Je voulais être traductrice, je trouvais incroyable de pouvoir entrer facilement en contact avec les gens pourtant à Liège j’ai suivi des cours d’assistante sociale, ça me parlait. Mais quand j’ai compris qu’on privilégiait un système d’assistanat, j’ai décidé de ne pas y contribuer. J’ai fini mon cursus et me suis réorientée vers la sociologie. Elle permet de comprendre les phénomènes sociaux et de toucher aux causes qui créent les inégalités.

Puis vous êtes revenue au Luxembourg…

Oui, je suis passée par le CEDIES avant un remplacement au SNJ, puis je suis partie 6 mois à Dubaï pour enseigner l’anglais. Je ne regrette pas cette expérience même si j’ai découvert l’envers du décor, notamment le travail insoutenable des Asiatiques.

 À quand remontent vos premiers pas sur le terrain de la solidarité internationale ?

À Dubaï, j’ai eu la visite d’une amie bénévole à l’ASTM qui m’a appris que l’association cherchait un coordinateur. Un défi que j’ai eu envie de relever, attirée par ses valeurs, ses actions et ses projets. J’y ai été coordinatrice de 2004 à 2020 avant de rejoindre comme directrice, en mai 2020, en pleine pandémie, le Cercle de Coopération des ONGD. J’étais déjà impliquée dans le travail du Cercle, il permet de développer des coopérations, d’impulser des projets, d’avoir des formations…

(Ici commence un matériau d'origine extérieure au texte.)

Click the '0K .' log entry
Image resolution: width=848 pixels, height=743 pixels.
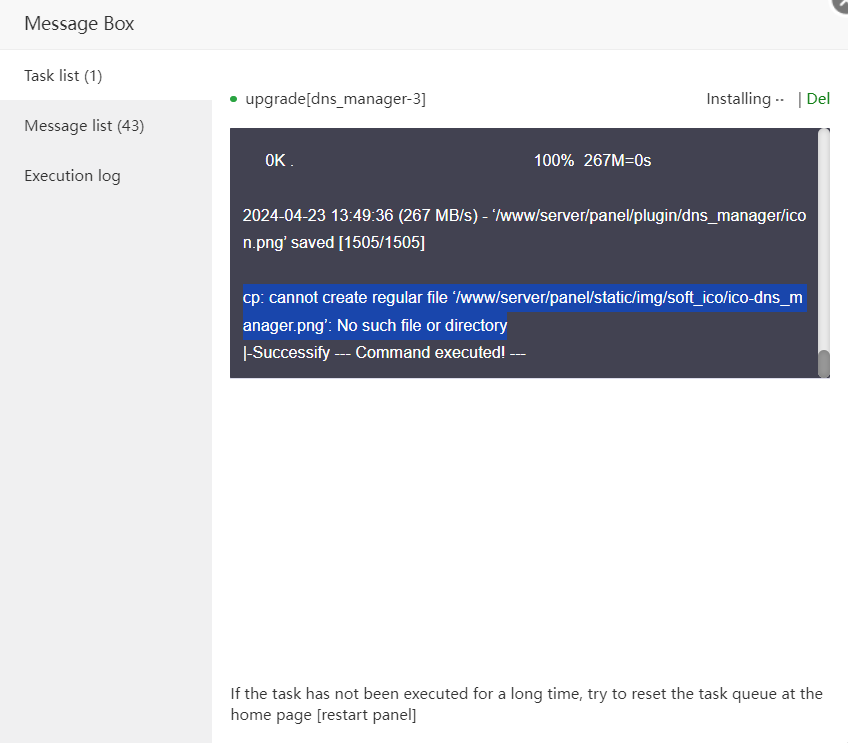(x=279, y=161)
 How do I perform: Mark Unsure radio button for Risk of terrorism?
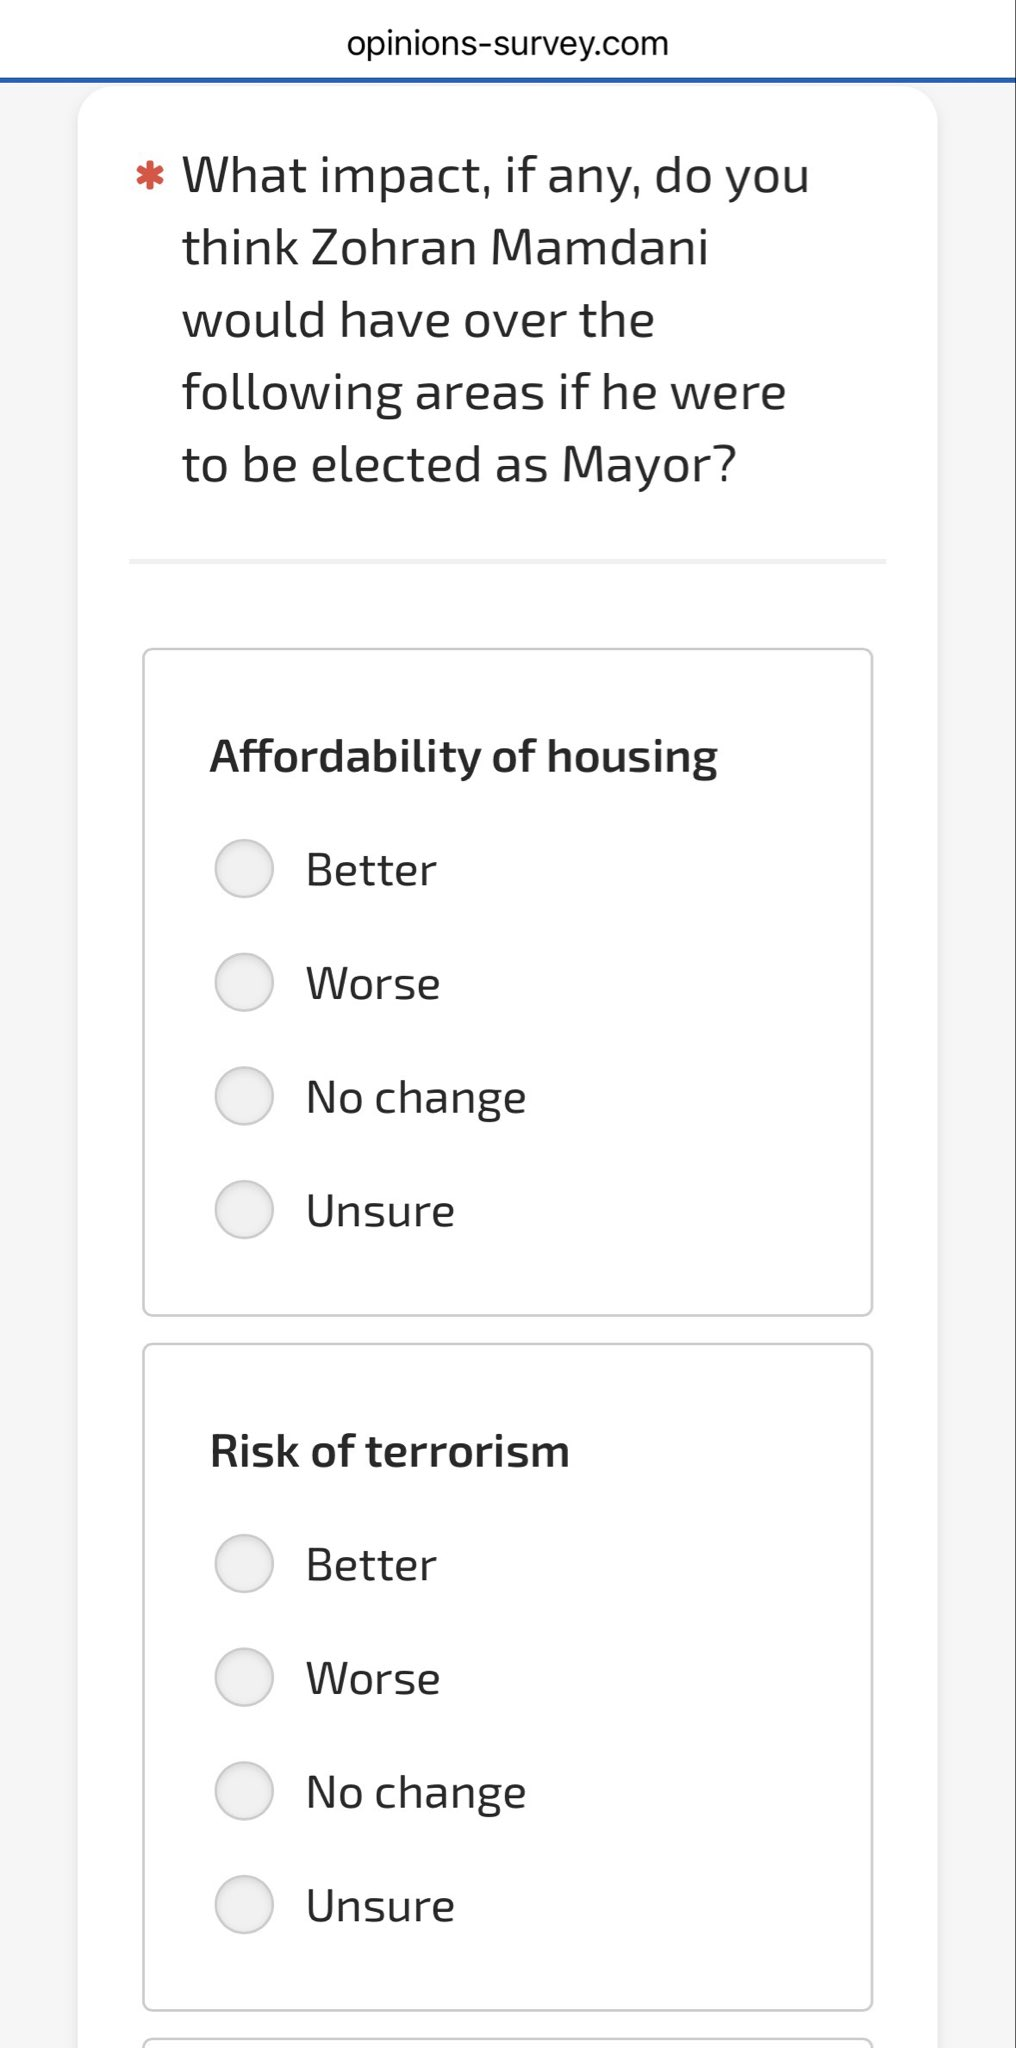tap(244, 1904)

Et pourquoi un engagement politique ?

Si en tant qu’association on est apolitique, lutter pour l’égalité et le respect des droits humains veut dire se positionner dans la société et faire des choix politiques pour contribuer au bien-être de tous. Déi Gréng fait attention à la parité et à l’équité et je côtoyais déjà les Verts avant qu’on vienne me chercher. Je suis Luxembourgeoise mais j’ai un pied dans d’autres communautés, c’est un plus, je suis fière de pouvoir le thématiser. Je me suis présentée aux élections communales à Luxembourg, c’est ma ville. On devrait consulter les citoyens avant de prendre des décisions, remettre l’humain au centre, ce serait tellement plus harmonieux et on pourrait y rendre la vie plus agréable. L’indice du bien-être social ne se résume pas au pouvoir d’achat.

Quid de la culture pour vous qui avez un mandat d’administratrice à Neimënster ?

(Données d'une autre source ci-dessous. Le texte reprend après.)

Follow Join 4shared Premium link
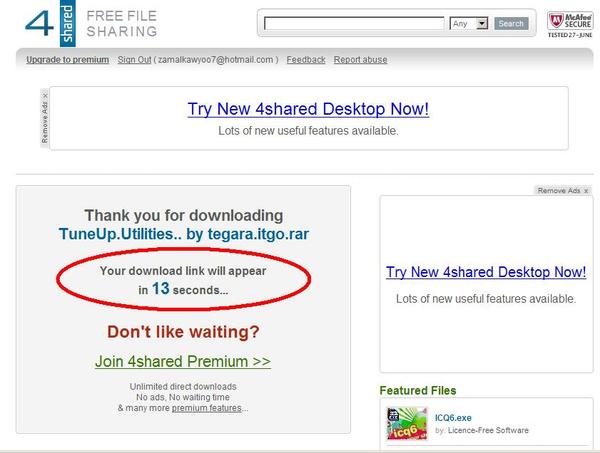This screenshot has width=600, height=453. (x=182, y=361)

 La culture, c’est ce qu’on vit, c’est nous. J’ai été honorée d’être appelée dans ce lieu de rencontre et de partage. J’y ai organisé pas mal de concerts, de conférences. J’aime aussi le cinéma. Hier, dans le cadre du LuxFilmFest, j’ai vu « The New Man », film cap-verdien, poétique et fort, soutenu par la coopération luxembourgeoise. C’est l’histoire d’un vieil homme qui a refusé de quitter son village, il témoigne de l’exode climatique. Le débat qui a suivi portait sur les moyens d’initier de vrais échanges culturels, de promouvoir les films africains alors qu’on a notamment une extraordinaire communauté de Cap-Verdiens.

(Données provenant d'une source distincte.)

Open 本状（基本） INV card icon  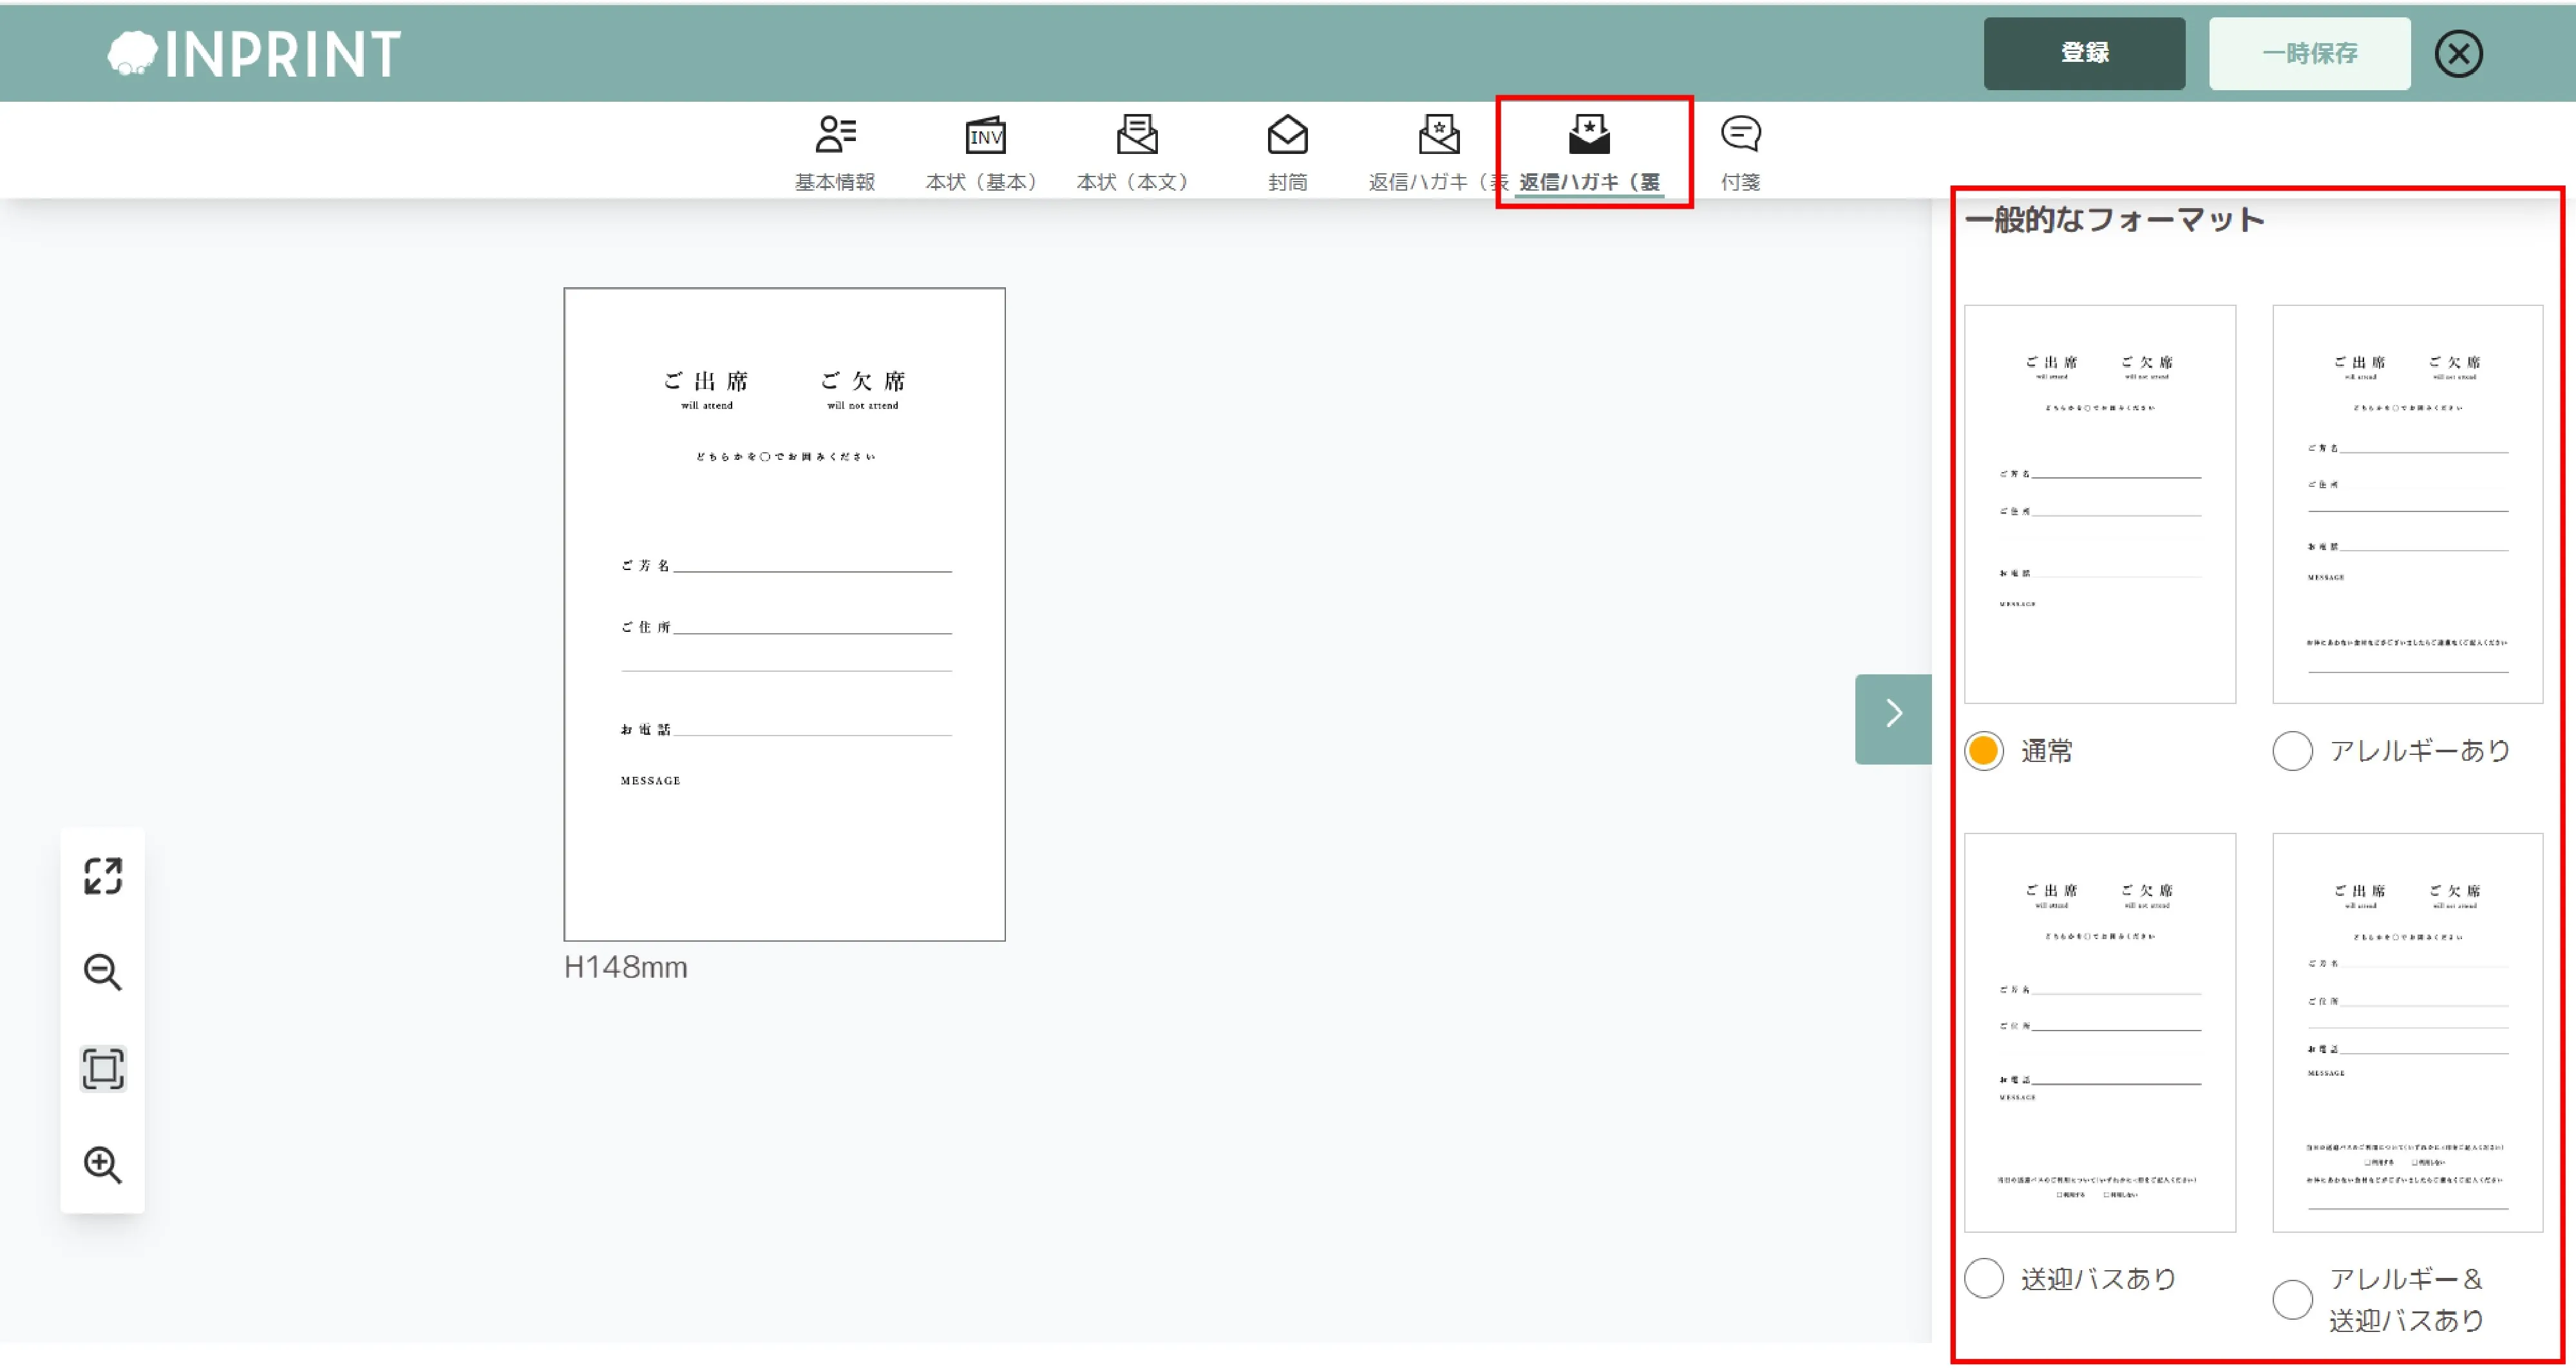tap(985, 135)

 Y a-t-il une rencontre marquante que vous aimeriez partager ?

Celle avec Aminata Traoré, ancienne ministre de la Culture au Mali, que nous avions invitée à Neimënster. Cette femme dénonce la mondialisation, l’hégémonie occidentale, les relations de pouvoir avec une telle force ! J’étais très émue. Et celle avec Fatou Diome rencontrée lors d’une lecture au lycée Aline Mayrisch.